British author and playwright Alan Bennett will donate his literary archive to the Bodleian Library in Oxford, according to a spokesman for the library.

The archive comprises letters, manuscripts and other material from a career which began with the revue Beyond the Fringe nearly 50 years ago.

It includes notes and drafts for Mr Bennett's stage and television plays and autobiographical works, as well as novellas and short stories. There are also diaries dating back to 1974, only a small selection of which has so far been published.

"The fact that a good deal of this is handwritten seems to delight the archivists at Bodley but it's always dismayed me and there's so much I'm quite glad to see the back of it," Mr Bennett said in a statement.

"I just pity the poor research student who may have to make sense of it all."

Mr Bennett said he made a gift of his writings as a way of paying society back for his free education.
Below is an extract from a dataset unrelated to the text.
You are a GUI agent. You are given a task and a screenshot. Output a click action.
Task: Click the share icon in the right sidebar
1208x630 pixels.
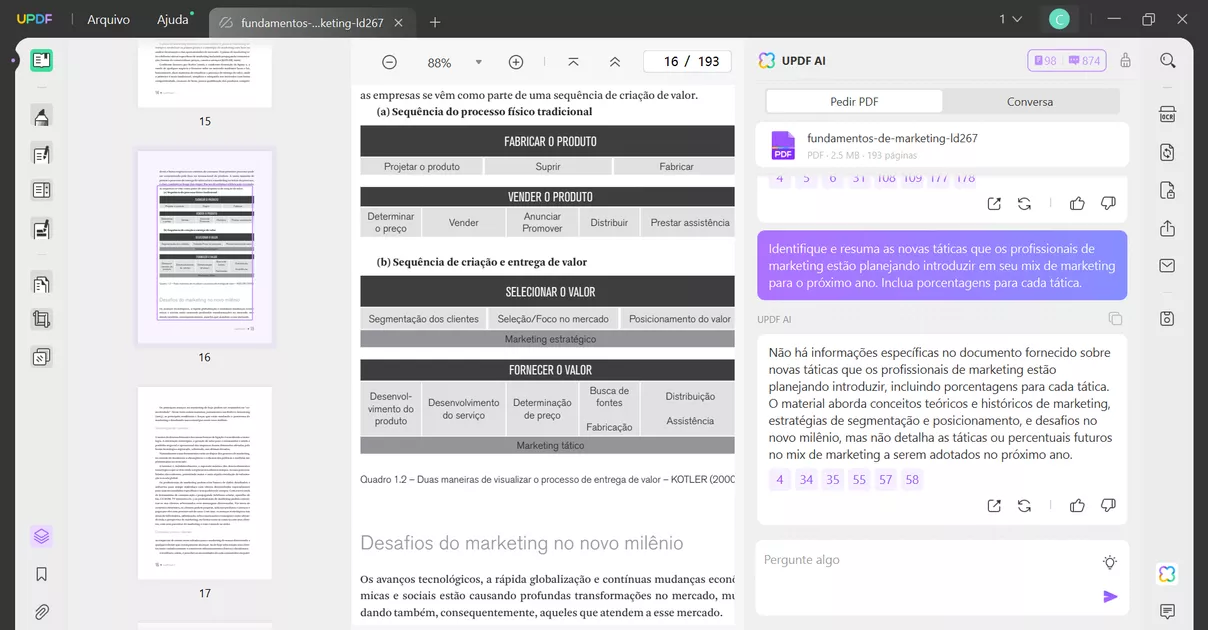[1167, 228]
He was an undergraduate at Exeter College, Oxford University.

"I was fortunate in my time because my education was entirely free," he added.
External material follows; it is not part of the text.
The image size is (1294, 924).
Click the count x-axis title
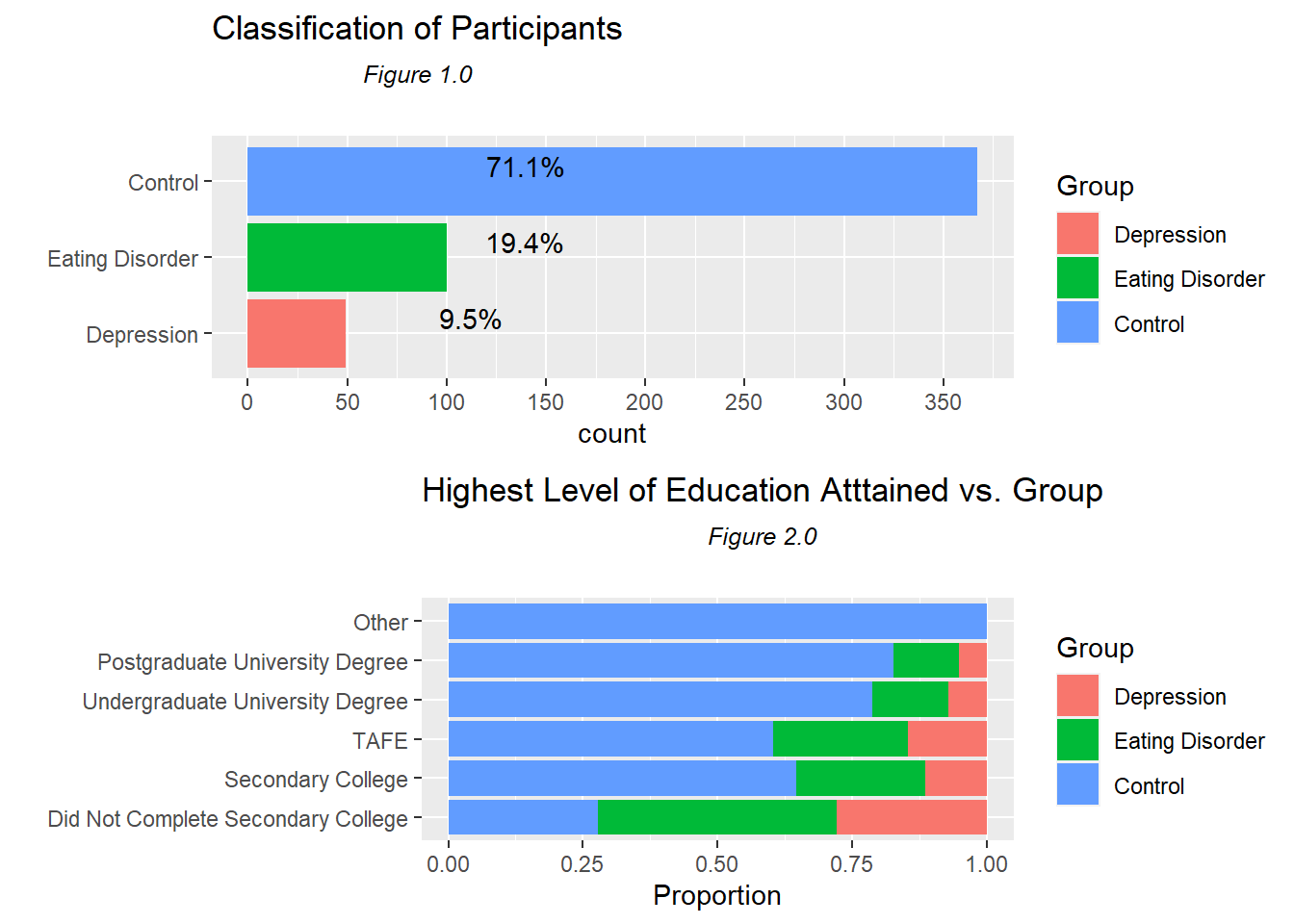611,434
"None of it cost me or my parents a penny. It's a situation which young people in education today can only dream of and this is wrong. I believe that free education is a right."

He said that by donating his archive to the Bodleian, he would be "rubbing shoulders" with the likes of Thomas Hardy and Philip Larkin. "They might not be all that pleased but I am."

The archive is to be catalogued and will be open to researchers in part by January 2010.

Mr Bennett was born in Leeds, northern England, in May, 1934.

His first big break was as the quiet member of the Beyond the Fringe satirical revue, but he was overshadowed by fellow performers Peter Cook, Dudley Moore and Jonathan Miller.

After his first stage play Forty Years On, he went on to write more than 30 television and stage plays, adaptations and film screenplays as well as recording popular readings of children's stories.

He reached a wider audience with movie adaptations of his plays, most notably The Madness of King George in 1994 and The History Boys in 2006.